**AIM OF THE TASK**.
Retype the tail of the data exactly, starting at the line containing "Where should I click to: Select" and stopping at the last line.

**EXERCISE DATA**.
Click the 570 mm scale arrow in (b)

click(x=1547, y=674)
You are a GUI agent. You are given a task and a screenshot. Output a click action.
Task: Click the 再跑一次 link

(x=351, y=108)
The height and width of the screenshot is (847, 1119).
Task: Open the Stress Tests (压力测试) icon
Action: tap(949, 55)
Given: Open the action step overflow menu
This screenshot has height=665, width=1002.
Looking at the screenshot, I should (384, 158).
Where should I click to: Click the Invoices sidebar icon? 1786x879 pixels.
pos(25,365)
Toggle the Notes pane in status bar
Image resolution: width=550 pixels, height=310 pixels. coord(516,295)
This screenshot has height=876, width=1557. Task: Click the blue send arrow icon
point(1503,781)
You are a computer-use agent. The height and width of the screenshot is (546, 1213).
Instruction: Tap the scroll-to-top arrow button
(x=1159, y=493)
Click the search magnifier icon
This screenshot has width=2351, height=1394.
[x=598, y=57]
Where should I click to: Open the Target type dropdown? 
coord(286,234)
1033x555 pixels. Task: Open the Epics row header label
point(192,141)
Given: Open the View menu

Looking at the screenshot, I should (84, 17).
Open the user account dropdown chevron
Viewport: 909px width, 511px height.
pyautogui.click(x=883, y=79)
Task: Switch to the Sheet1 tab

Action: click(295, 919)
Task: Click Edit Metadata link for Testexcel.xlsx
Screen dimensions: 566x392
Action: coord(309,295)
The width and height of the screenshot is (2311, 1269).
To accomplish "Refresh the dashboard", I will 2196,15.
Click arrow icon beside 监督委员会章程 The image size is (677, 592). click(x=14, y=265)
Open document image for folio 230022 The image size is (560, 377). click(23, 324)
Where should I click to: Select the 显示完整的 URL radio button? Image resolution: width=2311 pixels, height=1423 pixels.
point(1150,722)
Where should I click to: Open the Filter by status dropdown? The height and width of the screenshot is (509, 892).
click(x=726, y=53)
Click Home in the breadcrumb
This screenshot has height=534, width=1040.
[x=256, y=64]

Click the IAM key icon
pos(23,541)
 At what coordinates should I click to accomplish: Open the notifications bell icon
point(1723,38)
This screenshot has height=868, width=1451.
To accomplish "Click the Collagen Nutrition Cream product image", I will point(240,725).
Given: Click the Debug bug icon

**ANSWER TO THIS EXERCISE**.
Where should I click to: Select the 显示完整的 URL radio button? Image resolution: width=2311 pixels, height=1423 pixels.
point(1150,722)
Where should I click to: Open the Filter by status dropdown? The height and width of the screenshot is (509, 892).
click(x=726, y=53)
Click Home in the breadcrumb
This screenshot has height=534, width=1040.
[x=256, y=64]

Click the IAM key icon
pos(23,541)
 At what coordinates should I click to accomplish: Open the notifications bell icon
point(1723,38)
This screenshot has height=868, width=1451.
To accomplish "Click the Collagen Nutrition Cream product image", I will point(240,725).
Given: Click the Debug bug icon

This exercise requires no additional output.